# registration of mexican cell phone.



## mexliving (Mar 30, 2009)

the new law came into effect regarding registering your mexican cell phone... i have the tell cell (no plan) purchase phone time cards....


does anyone know by what date we need to register????? and how do we register our cell phones?


----------



## yucatantoday (Aug 16, 2009)

*Cell phone registration*

When you use your cel phone, there should be an automatic message before your outgoing call is connected. It will tell you what number to dial to register your phone. This is all in rapid-fire Spanish, so if that's a problem, get a bi-lingual person to help. They will ask you your name and address, that's all.

Yucatan Today
The leading tourist and info guide to Merida and Yucatan.
Online and in print.



mexliving said:


> the new law came into effect regarding registering your mexican cell phone... i have the tell cell (no plan) purchase phone time cards....
> 
> 
> does anyone know by what date we need to register????? and how do we register our cell phones?


----------



## AdePuebla (Jun 4, 2009)

you can also go into Telcel and have them do it for you. i'm assuming. i use Movistar and they did both our phones in the store for us. We put them in my husbands name with his CURP, so i'm not sure how you would do it if you dont have a CURP. 
i heard that they are already blocking phones that haven't been registered yet.

**Data for locating described items:**
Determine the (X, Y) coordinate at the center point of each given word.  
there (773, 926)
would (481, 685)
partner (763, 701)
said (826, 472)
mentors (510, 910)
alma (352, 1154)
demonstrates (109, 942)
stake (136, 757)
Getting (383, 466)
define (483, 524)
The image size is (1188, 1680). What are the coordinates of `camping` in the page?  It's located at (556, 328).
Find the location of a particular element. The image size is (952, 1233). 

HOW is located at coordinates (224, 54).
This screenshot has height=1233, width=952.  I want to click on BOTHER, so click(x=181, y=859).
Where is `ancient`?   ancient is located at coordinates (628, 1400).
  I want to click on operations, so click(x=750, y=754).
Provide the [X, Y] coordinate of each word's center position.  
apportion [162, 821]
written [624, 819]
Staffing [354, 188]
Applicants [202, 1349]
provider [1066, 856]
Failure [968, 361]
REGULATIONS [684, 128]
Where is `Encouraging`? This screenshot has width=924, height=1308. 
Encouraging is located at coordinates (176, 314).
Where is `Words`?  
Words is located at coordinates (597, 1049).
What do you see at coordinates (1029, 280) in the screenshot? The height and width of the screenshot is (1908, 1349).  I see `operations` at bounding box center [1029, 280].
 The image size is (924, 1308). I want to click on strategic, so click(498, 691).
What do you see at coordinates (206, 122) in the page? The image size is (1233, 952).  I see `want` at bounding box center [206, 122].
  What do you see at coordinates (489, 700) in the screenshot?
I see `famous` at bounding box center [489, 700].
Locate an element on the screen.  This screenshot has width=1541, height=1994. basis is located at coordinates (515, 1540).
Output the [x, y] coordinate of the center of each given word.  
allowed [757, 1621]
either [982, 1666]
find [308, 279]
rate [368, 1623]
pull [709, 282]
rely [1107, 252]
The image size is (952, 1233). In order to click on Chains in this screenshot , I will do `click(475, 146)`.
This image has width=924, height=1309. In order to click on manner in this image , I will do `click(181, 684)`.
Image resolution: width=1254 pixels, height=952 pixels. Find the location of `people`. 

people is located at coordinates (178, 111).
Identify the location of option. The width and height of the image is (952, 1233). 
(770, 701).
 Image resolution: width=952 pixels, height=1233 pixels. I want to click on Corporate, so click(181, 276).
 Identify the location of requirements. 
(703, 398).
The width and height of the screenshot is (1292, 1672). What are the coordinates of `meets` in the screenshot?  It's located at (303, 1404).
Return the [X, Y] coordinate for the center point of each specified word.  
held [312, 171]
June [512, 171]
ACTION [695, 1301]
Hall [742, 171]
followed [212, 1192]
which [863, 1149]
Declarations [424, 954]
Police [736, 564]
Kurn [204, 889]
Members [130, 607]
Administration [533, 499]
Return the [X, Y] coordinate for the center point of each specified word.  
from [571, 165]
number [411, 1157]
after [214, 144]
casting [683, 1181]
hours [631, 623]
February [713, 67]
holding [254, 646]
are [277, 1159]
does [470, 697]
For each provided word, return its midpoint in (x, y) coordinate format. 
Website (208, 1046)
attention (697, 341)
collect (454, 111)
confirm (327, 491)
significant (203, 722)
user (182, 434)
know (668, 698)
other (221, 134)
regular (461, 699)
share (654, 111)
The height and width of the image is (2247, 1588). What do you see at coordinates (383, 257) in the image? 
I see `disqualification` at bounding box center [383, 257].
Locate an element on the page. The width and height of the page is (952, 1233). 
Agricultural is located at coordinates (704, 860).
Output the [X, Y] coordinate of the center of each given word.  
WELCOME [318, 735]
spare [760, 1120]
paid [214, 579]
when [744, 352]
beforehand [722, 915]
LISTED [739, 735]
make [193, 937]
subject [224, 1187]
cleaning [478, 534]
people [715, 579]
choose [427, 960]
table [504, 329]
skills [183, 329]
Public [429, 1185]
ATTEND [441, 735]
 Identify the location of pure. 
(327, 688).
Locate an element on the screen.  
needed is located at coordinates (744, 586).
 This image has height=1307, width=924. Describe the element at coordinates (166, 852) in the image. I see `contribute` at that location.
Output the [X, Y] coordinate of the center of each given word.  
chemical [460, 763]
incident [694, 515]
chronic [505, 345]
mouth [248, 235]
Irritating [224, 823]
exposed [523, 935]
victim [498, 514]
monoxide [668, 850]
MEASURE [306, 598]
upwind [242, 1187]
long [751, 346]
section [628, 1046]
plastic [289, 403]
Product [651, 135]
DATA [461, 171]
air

**TO BE DONE:**
1. Answer these questions about the cell phone registration thread:
(a) What does the first post say its author purchases instead of having a plan?
(b) According to the Yucatan Today post, what will they ask you for when you call to register?
(c) In whose name did the Movistar user have both phones registered?
2. Extend the cell phone registration thread, starting right after its final sentence.

**ANSWERS FOR THIS EXERCISE:**
1.
(a) Phone time cards.
(b) Your name and address.
(c) The Movistar user's husband's name, with his CURP.

2.
----------



## maesonna (Jun 10, 2008)

The horse’s mouth is here: Secretaría de Gobernación.

It says if your phone is new (purchased since April 10 this year), it had to be registered before you could use it. If you had your phone since before that date, it has to be registered by April 10 next year (2010). 

My phone is in the latter category (old), and I received a text message on my phone about the registration, and messaged the registration back.

To do your registration by text message, the format of the message is:
ALTA.AAAA999999AAAAAA99

where "ALTA" means you literally type the word "ALTA", then a period, then your CURP which is a mixture of letters where I have put "A" and numbers where I have put "9". You send this text message to the number "2877" and you will receive a confirmation message back.

The website has contact numbers if you have further questions, so I guess if you don't have a CURP, you'd have to ask what to do.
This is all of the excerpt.